A recently retired executive of an eastern corporation recalls that, as a youth, he was bounced out of three different preparatory schools; he simply couldn’t cut the mustard, as his autocratic old father had always said. No hint in that parental dictum that there might be anything wrong with the school. No such institution-questioning took place; it was simply taken for granted that the child would have to measure up. Such clarity was unthinkable for us.
With our lost sense of order and of a world in which God is involved in one’s daily life, we lack that vigor and optimism which used to be called “strength of conviction.” We are fearful of impinging too much on our children’s lives, and they respond with both anger and hunger. Their anger is the No they scream at interference in their individual paths — military service, deadlines, legal or conventional restraints, not getting into medical school. This anger is expressed in tantrums — vandalism of college buildings — or in depression. Their hunger is often a Yes to the kind of idealism and structured community represented in Jonestown or by the Moonies. Or it is a Yes to a variety of psychologically intense experiences such as drug-euphoria, disco dancing or religious fundamentalism.

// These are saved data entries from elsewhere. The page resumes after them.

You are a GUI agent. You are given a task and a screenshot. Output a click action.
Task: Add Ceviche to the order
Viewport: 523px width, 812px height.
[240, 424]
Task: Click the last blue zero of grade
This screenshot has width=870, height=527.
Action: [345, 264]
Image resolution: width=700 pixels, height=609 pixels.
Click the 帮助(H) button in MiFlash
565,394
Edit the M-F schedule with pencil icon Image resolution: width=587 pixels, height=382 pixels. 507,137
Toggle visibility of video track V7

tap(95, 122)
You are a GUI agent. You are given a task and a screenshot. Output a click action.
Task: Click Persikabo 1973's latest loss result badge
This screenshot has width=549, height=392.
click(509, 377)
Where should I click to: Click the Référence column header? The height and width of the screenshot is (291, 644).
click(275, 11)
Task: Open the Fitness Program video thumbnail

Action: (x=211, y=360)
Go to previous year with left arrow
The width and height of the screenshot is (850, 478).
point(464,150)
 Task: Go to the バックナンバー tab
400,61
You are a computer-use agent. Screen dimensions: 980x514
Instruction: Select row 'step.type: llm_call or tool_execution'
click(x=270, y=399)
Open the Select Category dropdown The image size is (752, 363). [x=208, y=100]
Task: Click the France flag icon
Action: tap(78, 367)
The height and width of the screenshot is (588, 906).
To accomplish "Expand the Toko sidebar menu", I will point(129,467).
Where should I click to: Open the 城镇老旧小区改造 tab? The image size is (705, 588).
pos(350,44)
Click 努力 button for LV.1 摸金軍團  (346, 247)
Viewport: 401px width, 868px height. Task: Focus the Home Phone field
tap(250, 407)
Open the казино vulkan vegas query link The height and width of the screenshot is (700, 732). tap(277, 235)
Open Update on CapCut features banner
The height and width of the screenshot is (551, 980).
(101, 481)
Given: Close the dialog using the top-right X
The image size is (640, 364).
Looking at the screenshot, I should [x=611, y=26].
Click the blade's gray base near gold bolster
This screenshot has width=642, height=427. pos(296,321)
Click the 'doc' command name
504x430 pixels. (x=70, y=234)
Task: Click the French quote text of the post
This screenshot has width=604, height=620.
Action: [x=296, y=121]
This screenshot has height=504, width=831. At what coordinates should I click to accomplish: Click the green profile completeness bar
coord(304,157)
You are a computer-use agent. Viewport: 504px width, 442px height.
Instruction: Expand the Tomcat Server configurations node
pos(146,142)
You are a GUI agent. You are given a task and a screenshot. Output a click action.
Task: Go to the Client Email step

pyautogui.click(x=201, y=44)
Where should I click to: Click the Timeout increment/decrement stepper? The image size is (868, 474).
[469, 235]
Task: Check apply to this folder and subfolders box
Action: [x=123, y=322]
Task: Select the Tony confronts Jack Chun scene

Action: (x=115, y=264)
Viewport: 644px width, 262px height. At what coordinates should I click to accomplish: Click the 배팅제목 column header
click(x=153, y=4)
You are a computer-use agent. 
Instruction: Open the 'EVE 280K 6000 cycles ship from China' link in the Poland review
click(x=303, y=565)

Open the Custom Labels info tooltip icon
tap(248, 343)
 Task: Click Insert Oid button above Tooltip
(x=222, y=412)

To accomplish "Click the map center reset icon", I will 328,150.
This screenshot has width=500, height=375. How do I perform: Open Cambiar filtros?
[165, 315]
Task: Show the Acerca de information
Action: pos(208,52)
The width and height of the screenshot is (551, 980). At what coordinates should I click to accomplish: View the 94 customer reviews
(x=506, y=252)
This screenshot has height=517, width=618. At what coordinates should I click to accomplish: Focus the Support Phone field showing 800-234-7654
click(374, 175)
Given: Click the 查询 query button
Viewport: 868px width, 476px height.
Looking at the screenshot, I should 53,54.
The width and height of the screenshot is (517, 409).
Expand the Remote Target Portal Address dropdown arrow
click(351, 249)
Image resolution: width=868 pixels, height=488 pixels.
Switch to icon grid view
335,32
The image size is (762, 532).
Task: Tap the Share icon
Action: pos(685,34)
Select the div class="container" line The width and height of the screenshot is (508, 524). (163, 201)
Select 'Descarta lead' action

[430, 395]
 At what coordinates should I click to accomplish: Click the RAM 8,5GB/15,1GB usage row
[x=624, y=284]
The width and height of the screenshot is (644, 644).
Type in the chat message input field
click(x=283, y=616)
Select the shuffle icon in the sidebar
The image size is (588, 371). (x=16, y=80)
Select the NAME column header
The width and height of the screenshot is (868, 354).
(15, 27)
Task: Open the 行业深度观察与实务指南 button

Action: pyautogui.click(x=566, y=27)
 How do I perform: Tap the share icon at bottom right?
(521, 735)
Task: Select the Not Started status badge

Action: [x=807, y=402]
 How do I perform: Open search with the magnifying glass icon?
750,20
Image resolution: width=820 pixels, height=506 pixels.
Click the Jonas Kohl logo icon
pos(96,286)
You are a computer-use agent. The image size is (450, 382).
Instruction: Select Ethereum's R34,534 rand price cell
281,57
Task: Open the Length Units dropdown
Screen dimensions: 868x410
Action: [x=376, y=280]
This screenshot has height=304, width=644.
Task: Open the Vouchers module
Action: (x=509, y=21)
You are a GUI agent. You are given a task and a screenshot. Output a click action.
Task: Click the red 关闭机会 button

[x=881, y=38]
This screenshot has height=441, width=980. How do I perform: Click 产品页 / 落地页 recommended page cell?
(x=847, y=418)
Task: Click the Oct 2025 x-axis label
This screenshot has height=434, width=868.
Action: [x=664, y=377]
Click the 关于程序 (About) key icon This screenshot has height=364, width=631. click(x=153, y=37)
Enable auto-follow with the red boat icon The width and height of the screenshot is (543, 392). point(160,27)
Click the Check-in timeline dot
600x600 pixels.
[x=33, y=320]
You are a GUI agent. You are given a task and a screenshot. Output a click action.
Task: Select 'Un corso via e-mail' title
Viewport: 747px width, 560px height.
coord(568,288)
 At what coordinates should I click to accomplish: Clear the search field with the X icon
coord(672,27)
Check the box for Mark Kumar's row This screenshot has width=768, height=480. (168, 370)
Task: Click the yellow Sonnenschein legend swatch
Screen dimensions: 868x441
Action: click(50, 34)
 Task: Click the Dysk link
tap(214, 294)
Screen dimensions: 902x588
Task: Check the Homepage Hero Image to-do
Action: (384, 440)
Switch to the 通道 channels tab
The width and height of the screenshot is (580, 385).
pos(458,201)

Quite aside from the antidraft component of the student protest which I viewed on television, my parent-heart wanted to see some sense of belonging to the world, of caring or conviction. We don’t want our children to be good Nazis obeying without question; we want them to hate war more than we did, somehow to face up to the overwhelming forces in this period of history. But we’d like them to understand the electrifying challenge our generation heard in John Kennedy’s inaugural: “Ask not what your country can do for you; ask what you can do for your country. Did we ever express to them how that charge catapulted our better natures right into the enthusiasm of the ‘60s? Well, no, maybe we didn’t talk much about it, what with the hippies and all that,
Of course the jury isn’t in yet on this “rising seed,” as the Puritans would have called them; we won’t be able to add it all up until we see what values they pass along to their young. But we elders may well have to face the millennium on our knees, because we surely didn’t teach our kids how to get down on theirs. “It is not possible to make good men and good women without an element of transcendence and grace,” wrote Malcolm Muggeridge — British scholar, journalist and Christian. He was speaking to teachers about education, but his observation applies also to parenting — to parents who know they have an ideal for the concept of the “good” and a relation with a gracious God. Many of us middle-aged genteel Christians know we settled for considerably less.